DATA TO USE
########################################
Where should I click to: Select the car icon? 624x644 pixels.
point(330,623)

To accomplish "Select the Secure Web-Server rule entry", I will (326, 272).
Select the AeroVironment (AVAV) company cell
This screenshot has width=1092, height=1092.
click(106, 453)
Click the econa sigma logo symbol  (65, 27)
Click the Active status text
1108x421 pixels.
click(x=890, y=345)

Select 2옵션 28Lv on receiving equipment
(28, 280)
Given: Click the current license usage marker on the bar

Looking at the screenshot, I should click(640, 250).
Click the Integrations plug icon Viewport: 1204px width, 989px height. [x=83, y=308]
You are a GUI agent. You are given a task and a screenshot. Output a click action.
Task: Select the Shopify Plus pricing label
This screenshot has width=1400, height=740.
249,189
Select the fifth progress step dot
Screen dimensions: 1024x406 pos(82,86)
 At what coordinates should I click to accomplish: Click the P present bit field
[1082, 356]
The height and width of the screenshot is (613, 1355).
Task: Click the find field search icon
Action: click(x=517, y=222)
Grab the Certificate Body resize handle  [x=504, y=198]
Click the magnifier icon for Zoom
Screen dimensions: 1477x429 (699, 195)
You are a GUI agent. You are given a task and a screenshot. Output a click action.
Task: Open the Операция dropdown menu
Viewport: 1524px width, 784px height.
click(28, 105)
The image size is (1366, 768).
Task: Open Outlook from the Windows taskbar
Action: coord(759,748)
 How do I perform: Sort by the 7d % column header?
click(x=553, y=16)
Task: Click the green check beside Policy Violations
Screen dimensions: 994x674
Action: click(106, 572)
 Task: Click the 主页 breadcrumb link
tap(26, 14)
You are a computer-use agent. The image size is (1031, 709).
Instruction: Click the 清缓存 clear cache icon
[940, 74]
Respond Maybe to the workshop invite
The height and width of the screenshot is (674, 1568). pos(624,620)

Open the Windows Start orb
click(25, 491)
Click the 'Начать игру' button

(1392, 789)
########################################
WHAT YOU HAVE TO DO
Retype, exactly as written, each line from the one containing "Select the fifth progress step dot" through the last line of the listing above, and leave out all other lines.

SOLUTION FOR THIS TASK
Select the fifth progress step dot
Screen dimensions: 1024x406 pos(82,86)
 At what coordinates should I click to accomplish: Click the P present bit field
[1082, 356]
The height and width of the screenshot is (613, 1355).
Task: Click the find field search icon
Action: click(x=517, y=222)
Grab the Certificate Body resize handle  [x=504, y=198]
Click the magnifier icon for Zoom
Screen dimensions: 1477x429 (699, 195)
You are a GUI agent. You are given a task and a screenshot. Output a click action.
Task: Open the Операция dropdown menu
Viewport: 1524px width, 784px height.
click(28, 105)
The image size is (1366, 768).
Task: Open Outlook from the Windows taskbar
Action: coord(759,748)
 How do I perform: Sort by the 7d % column header?
click(x=553, y=16)
Task: Click the green check beside Policy Violations
Screen dimensions: 994x674
Action: click(106, 572)
 Task: Click the 主页 breadcrumb link
tap(26, 14)
You are a computer-use agent. The image size is (1031, 709).
Instruction: Click the 清缓存 clear cache icon
[940, 74]
Respond Maybe to the workshop invite
The height and width of the screenshot is (674, 1568). pos(624,620)

Open the Windows Start orb
click(25, 491)
Click the 'Начать игру' button

(1392, 789)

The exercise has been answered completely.